** Opening Source extract block **

A clash of confidence
The managers of Tipperary and Kilkenny have complete faith in the ability of their teams and won't be changing. That's what makes this final so fascinating
CAST your mind back a year. Traffic jams outside Nowlan Park as thousands of curious Kilkenny supporters pitched up to see for themselves how Henry Shefflin was moving.
Lads whose only medical experience was putting a sticking plaster on a cut finger were discussing -- in the most informed terms of course -- the intricacies of cruciate ligaments and how a damaged one would stand up to the demands of an All-Ireland final.
It was showtime in Kilkenny as the supporters prepared to celebrate the All-Ireland five-in-a-row. Meanwhile, across the border in Tipperary, all was relatively calm. They were facing their own pressures, topped by the possibility of losing a second successive All-Ireland final, but things were still set up nicely for them.
Even with Kilkenny at full strength Tipp had a 50-50 chance of winning (after all, it was only in the closing minutes that the 2009 final turned against them) and, given the doubts over Shefflin, plus the absence of Brian Hogan, the pendulum had swung quietly in their direction.
For reasons more related to money than logic, Kilkenny were short odds-on favourites; this year it's Tipperary's turn to occupy the fancied bay and, again, it's based on figures rather than facts.
Kilkenny will enjoy what's happening. With the exception of the doubt over Colin Fennelly, they are playing with a stronger hand this time. Fennelly has progressed well this summer but if he's not fully fit, there are quite a few alternatives, including a certain Eddie Brennan who just happens to have won seven All-Ireland senior medals.

** Closing Source extract block **
** Opening Dataset section block **

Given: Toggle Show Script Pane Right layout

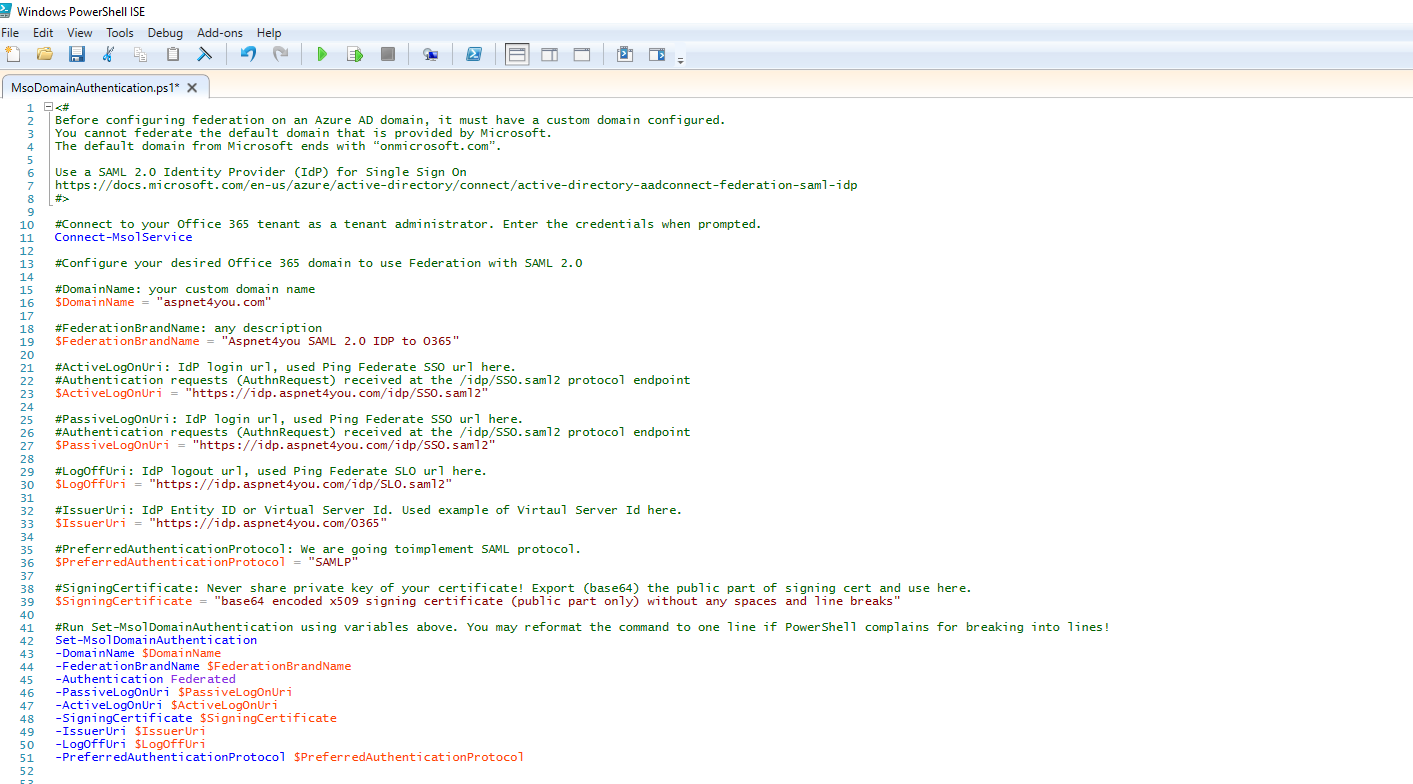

** Closing Dataset section block **

◆ What you should do ◆
Pick up the Tipperary–Kilkenny All-Ireland final preview after its last sentence and write the next few paragraphs.

◆ Response area ◆
Kilkenny will also be happy that Tipperary are favourites. This is territory Kilkenny haven't experienced since the 2006 All-Ireland final where, of course, they shredded the odds and beat Cork.
Tipperary are in new surrounds too, not just as favourites but also as the group who can do something that none of their fellow county men have done for 45 years by holding on to Liam MacCarthy for a second successive year.
It won't feature in their thoughts -- not consciously anyway -- but their supporters are already winding up for what they believe will be a special occasion.
Stopping Kilkenny winning the five-in-a-row was sweet, but to win the double at the Cats' expense would leave Tipperary in celebration mode for the entire winter.
It's unusual for a team to be defending the All-Ireland title with new management but, so far at least, all has gone to plan for Declan Ryan as manager and Tommy Dunne as coach.
Having said that, they have won all their championship games from the front and were never really under any pressure on the home stretch. That's most unlikely to happen tomorrow week. People love to surmise about the tactical approach teams will take but, in this case, I wouldn't expect anything very radical. Both Kilkenny and Tipperary believe totally in their own ability and will be trying to impose that on the opposition in a positive way.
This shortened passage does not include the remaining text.